Source data:
☆ ☆ ☆ ☆ ☆ ☆ ☆

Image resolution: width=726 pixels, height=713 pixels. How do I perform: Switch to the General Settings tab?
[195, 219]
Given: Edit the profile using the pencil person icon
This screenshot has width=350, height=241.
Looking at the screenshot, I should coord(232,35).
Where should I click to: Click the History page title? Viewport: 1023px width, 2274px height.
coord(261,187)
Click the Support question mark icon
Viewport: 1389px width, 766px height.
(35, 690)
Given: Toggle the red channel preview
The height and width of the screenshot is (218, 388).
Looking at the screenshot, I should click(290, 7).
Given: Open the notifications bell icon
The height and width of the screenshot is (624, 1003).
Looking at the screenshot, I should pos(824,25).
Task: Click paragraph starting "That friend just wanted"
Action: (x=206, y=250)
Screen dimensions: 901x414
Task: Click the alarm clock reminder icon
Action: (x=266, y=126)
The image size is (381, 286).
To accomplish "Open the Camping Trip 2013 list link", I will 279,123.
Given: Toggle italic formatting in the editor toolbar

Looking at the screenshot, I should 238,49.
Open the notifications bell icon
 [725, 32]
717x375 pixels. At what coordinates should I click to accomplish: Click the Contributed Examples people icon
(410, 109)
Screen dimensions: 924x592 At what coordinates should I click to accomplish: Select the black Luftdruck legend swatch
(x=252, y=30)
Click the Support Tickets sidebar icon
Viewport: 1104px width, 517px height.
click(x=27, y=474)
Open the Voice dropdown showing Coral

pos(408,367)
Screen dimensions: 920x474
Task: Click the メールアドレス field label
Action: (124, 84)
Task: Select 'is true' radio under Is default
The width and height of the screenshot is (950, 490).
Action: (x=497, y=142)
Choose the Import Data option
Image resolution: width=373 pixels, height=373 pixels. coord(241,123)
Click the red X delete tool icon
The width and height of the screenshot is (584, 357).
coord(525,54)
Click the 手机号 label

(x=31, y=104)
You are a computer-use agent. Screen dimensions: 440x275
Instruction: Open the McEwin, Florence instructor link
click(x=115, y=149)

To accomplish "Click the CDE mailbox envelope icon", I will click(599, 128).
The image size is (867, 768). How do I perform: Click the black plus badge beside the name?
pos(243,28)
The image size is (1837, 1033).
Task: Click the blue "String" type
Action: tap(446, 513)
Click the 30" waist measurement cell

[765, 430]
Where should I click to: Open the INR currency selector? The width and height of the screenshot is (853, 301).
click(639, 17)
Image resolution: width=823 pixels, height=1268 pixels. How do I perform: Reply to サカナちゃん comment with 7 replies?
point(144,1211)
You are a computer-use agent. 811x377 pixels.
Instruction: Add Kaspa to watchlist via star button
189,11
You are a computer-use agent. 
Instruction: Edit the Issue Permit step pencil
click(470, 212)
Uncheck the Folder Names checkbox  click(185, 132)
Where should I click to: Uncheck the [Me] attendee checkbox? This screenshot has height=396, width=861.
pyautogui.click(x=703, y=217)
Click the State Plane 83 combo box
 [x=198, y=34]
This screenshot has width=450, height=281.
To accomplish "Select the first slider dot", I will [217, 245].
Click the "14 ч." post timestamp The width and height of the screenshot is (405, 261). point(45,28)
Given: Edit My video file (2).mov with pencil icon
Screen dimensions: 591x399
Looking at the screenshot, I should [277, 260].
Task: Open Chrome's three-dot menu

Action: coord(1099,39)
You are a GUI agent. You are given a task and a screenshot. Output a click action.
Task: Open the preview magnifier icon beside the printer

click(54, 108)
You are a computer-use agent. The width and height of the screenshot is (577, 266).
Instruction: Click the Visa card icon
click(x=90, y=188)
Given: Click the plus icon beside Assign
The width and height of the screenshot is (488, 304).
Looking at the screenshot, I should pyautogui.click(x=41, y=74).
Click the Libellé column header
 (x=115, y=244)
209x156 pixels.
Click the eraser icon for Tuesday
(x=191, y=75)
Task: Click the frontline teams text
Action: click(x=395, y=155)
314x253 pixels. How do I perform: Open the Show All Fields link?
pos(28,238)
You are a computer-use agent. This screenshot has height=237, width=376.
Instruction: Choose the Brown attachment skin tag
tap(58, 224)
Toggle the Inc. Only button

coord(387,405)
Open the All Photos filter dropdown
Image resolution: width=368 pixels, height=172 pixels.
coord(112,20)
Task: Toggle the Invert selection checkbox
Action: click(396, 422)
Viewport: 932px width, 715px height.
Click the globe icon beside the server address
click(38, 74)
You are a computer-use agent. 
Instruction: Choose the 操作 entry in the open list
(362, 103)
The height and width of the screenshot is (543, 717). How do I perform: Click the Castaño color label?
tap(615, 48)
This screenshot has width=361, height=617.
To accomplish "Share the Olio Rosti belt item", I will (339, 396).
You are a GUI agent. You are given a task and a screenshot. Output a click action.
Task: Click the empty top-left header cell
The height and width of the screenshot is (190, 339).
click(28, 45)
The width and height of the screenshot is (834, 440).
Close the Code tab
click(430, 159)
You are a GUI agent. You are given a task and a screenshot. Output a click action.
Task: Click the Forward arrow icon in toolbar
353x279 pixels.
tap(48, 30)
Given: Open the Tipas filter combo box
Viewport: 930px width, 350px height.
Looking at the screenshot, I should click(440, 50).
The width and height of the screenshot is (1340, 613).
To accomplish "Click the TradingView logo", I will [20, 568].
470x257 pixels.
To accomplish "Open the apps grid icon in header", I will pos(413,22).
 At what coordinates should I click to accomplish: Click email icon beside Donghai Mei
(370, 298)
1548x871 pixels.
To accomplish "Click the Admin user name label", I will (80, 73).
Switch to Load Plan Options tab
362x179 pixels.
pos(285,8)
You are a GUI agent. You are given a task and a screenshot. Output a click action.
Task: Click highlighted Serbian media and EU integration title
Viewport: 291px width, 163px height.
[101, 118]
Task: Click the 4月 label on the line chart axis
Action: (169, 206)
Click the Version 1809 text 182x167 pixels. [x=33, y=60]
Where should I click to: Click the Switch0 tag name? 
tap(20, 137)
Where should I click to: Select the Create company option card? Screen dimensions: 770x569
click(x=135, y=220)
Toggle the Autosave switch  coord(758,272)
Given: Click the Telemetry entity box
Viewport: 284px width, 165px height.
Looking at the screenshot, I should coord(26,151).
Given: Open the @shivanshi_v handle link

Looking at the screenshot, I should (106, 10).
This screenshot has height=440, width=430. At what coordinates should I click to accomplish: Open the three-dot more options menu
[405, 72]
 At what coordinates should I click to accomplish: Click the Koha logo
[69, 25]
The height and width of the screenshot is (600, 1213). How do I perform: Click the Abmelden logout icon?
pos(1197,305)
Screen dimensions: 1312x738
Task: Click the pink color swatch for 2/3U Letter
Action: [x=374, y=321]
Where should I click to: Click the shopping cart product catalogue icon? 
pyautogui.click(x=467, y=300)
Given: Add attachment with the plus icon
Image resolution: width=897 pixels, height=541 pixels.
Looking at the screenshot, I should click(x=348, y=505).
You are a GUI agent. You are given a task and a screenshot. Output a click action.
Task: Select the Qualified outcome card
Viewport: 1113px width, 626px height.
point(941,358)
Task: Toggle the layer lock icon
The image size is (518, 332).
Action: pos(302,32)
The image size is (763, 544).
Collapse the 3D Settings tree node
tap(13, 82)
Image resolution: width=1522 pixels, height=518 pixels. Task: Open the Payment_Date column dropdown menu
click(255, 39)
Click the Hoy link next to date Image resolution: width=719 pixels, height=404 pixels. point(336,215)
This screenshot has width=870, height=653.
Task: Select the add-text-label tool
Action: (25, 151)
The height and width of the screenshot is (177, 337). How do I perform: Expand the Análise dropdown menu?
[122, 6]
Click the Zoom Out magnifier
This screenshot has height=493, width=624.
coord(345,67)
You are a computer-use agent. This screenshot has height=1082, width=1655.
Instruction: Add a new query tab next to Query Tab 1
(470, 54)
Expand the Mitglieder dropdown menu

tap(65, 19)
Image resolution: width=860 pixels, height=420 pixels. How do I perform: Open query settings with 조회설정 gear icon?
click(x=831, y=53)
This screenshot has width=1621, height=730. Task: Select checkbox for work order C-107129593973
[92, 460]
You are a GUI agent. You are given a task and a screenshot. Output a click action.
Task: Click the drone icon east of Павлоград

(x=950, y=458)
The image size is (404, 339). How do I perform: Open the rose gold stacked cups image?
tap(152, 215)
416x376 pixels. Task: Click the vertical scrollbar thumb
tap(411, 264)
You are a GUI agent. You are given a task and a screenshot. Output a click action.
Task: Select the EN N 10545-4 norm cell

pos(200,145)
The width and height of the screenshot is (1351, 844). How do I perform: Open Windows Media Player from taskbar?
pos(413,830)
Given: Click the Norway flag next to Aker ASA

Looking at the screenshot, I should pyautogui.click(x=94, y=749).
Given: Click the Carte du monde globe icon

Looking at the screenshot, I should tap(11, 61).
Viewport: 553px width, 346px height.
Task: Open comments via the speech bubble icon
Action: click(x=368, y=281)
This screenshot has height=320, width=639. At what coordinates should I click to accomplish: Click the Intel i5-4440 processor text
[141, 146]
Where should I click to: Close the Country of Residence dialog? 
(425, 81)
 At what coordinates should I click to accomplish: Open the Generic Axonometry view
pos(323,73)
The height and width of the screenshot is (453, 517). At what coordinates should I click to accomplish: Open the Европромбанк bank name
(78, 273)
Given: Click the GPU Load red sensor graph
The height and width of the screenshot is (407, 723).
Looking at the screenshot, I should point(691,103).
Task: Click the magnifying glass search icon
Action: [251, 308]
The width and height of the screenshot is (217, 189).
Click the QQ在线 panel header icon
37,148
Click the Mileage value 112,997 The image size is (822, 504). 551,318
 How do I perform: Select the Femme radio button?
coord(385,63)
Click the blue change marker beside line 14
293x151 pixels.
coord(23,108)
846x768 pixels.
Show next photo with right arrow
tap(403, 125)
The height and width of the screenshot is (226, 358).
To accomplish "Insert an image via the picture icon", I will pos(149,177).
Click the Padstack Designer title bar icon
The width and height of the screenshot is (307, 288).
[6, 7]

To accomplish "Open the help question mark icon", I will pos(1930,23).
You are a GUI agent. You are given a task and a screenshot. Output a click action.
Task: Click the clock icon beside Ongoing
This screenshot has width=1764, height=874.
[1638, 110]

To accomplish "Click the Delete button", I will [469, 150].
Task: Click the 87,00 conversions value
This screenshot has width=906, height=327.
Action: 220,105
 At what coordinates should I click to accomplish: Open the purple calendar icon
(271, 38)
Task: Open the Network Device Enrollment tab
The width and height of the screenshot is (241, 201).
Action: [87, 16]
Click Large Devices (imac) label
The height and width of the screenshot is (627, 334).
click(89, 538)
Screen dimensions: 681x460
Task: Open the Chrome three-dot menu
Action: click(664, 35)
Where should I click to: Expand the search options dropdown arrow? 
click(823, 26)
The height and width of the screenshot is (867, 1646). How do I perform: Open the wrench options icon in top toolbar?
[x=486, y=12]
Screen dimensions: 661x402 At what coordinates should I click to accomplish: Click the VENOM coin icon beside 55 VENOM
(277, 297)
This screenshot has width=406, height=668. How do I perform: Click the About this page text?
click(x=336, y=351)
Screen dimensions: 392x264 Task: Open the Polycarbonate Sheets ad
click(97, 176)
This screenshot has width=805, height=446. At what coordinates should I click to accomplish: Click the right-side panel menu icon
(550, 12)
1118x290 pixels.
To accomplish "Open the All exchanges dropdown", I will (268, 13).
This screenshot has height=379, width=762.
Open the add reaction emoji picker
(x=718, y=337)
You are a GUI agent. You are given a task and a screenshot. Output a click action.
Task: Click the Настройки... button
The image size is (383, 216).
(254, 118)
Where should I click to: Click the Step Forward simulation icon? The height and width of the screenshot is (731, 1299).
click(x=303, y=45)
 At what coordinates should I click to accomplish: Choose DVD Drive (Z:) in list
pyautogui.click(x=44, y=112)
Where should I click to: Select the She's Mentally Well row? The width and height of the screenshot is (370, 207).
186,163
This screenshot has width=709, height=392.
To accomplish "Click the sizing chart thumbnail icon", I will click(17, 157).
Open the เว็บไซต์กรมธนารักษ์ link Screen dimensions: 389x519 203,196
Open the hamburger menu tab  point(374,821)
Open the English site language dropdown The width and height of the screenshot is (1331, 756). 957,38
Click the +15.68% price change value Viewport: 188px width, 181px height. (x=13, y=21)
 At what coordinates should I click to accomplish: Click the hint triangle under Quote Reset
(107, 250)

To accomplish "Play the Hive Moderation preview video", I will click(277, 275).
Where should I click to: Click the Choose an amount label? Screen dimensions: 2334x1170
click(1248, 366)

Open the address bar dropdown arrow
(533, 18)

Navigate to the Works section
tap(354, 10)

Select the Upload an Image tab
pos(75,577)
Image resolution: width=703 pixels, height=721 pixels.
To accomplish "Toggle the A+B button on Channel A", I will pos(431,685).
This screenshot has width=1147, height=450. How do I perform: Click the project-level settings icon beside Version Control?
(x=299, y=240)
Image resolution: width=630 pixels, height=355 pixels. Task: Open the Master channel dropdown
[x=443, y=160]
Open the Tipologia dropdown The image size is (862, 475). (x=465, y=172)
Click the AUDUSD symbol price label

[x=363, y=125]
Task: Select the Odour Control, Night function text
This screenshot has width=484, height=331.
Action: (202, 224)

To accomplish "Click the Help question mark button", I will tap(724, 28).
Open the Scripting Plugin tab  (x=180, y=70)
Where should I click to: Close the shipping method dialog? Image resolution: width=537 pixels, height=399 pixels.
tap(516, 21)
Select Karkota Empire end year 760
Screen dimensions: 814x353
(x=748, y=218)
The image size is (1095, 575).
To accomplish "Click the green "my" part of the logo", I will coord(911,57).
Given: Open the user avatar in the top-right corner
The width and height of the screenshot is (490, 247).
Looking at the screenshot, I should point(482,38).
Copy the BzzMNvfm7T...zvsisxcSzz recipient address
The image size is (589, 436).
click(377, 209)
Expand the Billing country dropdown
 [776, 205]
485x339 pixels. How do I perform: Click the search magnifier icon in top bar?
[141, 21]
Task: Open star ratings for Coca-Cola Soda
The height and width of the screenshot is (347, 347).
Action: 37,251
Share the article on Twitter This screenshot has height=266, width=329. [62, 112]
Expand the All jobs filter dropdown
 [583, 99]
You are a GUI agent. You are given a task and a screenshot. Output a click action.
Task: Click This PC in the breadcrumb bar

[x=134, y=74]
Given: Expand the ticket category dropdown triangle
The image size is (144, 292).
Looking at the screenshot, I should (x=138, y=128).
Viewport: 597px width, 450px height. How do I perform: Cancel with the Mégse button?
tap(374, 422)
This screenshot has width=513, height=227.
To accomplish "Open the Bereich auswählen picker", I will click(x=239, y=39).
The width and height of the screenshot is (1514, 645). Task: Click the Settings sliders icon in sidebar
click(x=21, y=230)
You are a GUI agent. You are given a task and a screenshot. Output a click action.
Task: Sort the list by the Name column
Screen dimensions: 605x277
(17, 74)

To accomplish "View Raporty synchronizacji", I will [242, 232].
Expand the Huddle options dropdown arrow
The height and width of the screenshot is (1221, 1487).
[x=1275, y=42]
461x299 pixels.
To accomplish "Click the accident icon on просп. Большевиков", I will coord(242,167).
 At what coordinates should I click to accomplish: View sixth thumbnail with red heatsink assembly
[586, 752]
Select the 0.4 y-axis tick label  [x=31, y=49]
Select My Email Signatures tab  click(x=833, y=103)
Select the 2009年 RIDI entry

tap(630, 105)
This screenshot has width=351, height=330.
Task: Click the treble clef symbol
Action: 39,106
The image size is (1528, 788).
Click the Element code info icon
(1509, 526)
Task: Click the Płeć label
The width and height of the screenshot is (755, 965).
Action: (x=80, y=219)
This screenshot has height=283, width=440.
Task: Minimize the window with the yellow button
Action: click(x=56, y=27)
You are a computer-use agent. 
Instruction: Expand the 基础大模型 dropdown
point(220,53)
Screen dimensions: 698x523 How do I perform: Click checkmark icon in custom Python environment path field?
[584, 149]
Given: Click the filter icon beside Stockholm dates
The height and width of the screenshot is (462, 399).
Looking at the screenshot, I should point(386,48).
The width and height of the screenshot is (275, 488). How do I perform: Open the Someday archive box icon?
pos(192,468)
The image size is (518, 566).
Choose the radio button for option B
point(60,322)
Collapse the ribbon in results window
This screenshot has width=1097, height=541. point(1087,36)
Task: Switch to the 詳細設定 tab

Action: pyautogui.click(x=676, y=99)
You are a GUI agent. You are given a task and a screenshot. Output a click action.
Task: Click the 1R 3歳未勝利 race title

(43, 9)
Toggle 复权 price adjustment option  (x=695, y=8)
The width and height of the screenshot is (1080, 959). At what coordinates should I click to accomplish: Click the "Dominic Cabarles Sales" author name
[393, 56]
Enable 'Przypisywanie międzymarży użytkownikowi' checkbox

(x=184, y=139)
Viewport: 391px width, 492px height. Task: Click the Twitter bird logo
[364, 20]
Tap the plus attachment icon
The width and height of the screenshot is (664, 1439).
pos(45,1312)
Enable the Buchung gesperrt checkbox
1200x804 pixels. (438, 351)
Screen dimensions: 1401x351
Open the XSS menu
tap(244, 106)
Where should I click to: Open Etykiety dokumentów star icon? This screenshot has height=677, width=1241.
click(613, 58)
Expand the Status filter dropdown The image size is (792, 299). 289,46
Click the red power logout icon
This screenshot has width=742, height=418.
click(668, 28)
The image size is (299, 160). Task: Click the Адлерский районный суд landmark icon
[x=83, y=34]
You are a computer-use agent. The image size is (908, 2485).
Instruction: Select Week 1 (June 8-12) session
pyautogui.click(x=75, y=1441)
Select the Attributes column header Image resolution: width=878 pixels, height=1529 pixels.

☆ ☆ ☆ ☆ ☆ ☆ ☆

Assignment: Every line of the listing that includes the word "Share" must be copied.

Result:
To accomplish "Share the Olio Rosti belt item", I will (339, 396).
Share the article on Twitter This screenshot has height=266, width=329. [62, 112]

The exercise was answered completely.